La valorizzazione della mediazione, la cui obbligatorietà, subìta l'onta della incostituzionalità, è ritornata alla ribalta con il decreto del fare, ne è l'esempio. Alla medesima ratio rispondono anche istituti, coniati e/o valorizzati dal Legislatore, primo tra tutti, la mediazione delegata dal Giudice, ed a seguire, l'art. 185-bis c.p.c., l'art. 696-bis c.p.c., nonché, con funzione deterrente rispetto a condotte ostruzionistiche, le vari sanzioni disseminate tra codici e leggi speciali, finalizzate a favorire lo sviluppo di una educazione alla mediazione ed al ricorso a sistemi alternativi di risoluzione delle controversie.

Alla medesima logica risponde anche l'orientamento espresso per primo dal Trib. Roma, 17 marzo 2014, secondo cui la consulenza svolta in mediazione è legittima; la stessa consulenza può essere prodotta in giudizio e, anche laddove sia stata effettuata in assenza (per mancanza di adesione e partecipazione) della parte convocata, può essere assunta a fondamento di una proposta transattiva del Giudice (Trib. Roma, sez. XIII, ord. 9 aprile 2015)

Sotto tale profilo, in punto di mediazione delegata, il Trib. Roma, sez. XIII, ord. 1 febbraio 2016, che opera una valutazione aprioristica dell'operato della P.A. che aderisce ad una mediazione delegata e raggiunge l'accordo sostiene: «va considerato che una conciliazione raggiunta sulla base del correlativo provvedimento del giudice, spesso, come in questo caso anche corredato da indicazioni motivazionali, in nessun caso può esporre il funzionario a responsabilità erariale, caso mai potendo essa derivare dalle conseguenze sanzionatorie (art. 96, comma 3, c.p.c.) che conseguono ad una condotta deresponsabilizzata ignava ed agnostica della P.A.».

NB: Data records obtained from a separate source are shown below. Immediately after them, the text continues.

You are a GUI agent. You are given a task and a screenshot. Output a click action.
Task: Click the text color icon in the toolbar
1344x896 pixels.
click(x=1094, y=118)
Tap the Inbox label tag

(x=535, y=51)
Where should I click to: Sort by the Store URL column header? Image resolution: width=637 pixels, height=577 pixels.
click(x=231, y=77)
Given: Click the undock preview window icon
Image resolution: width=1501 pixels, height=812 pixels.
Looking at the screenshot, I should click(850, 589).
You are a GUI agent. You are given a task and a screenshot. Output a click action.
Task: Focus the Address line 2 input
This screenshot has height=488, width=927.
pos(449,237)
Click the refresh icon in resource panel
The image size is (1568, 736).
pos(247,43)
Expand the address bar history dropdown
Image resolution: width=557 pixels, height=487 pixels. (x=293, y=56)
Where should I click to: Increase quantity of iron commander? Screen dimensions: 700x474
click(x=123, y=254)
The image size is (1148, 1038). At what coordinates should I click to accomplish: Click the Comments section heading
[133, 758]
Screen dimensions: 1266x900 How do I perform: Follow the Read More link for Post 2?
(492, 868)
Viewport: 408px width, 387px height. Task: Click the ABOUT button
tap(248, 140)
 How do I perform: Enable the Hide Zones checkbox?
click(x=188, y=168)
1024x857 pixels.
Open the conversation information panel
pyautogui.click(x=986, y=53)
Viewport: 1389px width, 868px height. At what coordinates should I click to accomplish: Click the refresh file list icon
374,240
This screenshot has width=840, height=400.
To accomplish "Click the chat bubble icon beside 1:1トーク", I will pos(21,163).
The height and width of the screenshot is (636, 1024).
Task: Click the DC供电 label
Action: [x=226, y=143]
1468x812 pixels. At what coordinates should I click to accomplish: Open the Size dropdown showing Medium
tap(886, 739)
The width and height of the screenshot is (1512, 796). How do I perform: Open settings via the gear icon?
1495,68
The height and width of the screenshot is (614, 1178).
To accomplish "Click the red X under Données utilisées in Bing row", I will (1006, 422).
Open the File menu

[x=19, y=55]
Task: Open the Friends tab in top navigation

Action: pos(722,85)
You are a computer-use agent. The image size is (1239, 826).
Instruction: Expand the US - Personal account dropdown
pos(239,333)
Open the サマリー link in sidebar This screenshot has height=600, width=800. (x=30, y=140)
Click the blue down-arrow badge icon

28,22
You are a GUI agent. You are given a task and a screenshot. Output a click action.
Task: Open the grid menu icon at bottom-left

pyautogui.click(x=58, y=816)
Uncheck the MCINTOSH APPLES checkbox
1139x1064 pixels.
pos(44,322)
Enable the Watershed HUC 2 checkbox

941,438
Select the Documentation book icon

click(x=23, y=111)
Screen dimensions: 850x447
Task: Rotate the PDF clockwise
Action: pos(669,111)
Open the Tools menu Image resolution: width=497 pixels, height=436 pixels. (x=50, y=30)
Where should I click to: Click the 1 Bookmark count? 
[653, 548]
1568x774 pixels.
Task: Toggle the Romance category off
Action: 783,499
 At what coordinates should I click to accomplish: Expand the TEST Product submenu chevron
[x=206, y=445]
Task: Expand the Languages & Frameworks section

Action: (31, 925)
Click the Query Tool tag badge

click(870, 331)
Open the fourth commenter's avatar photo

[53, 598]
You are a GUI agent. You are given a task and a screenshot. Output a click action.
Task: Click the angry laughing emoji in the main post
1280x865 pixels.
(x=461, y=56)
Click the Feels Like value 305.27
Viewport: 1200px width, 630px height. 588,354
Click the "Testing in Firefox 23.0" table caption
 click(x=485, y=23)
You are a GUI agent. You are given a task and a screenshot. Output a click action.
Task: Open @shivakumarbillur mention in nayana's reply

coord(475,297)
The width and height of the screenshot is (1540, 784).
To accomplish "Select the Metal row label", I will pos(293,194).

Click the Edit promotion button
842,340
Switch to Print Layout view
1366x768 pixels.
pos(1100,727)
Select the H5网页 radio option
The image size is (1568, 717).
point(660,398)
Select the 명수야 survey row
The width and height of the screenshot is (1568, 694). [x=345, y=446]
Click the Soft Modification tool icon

Ed ancora il Tribunale di Roma (Trib. Roma, ord. 16 marzo 2015), oltre a dispensare consigli sulla scelta dell'organismo per rendere effettivi i “grandi vantaggi della mediazione” ritiene che «Nell'ambito del procedimento di accertamento tecnico preventivo ai sensi dell'art. 696-bis c.p.c.il giudice ben può invitare le parti ad introdurre una procedura (volontaria) di mediazione».

È dunque coerente l'approdo giurisprudenziale del Tribunale di Roma, secondo cui la mediazione ha un «valore strategico per il contenimento della straripante mole di contenzioso e per la pacificazione sociale che diffonde, dei vantaggi in termini di tempi stretti di conclusione e di certezza dell'ottenimento del bene della vita oggetto dell'accordo, e, in definitiva, dei straordinari risultati che la mediazione può offrire» (Trib. Roma, 29 ottobre 2015).

Si tratta, in buona sostanza, di applicare inormali poteri di governance giudiziale (art. 175 c.p.c.) - come fa Trib. Milano, ord.15 luglio 2015- validi anche per sollecitare un percorso di mediazione volontaria sul presupposto che «l'espunzione dell'istituto - della mediazione su invito/ordine del giudice dal d.lgs. 28/2010 - pertanto, non esclude e nemmeno limita la facoltà del giudicante di sollecitare una riflessione nei litiganti, mediante invito a rivolgersi spontaneamente ad un organismo di mediazione».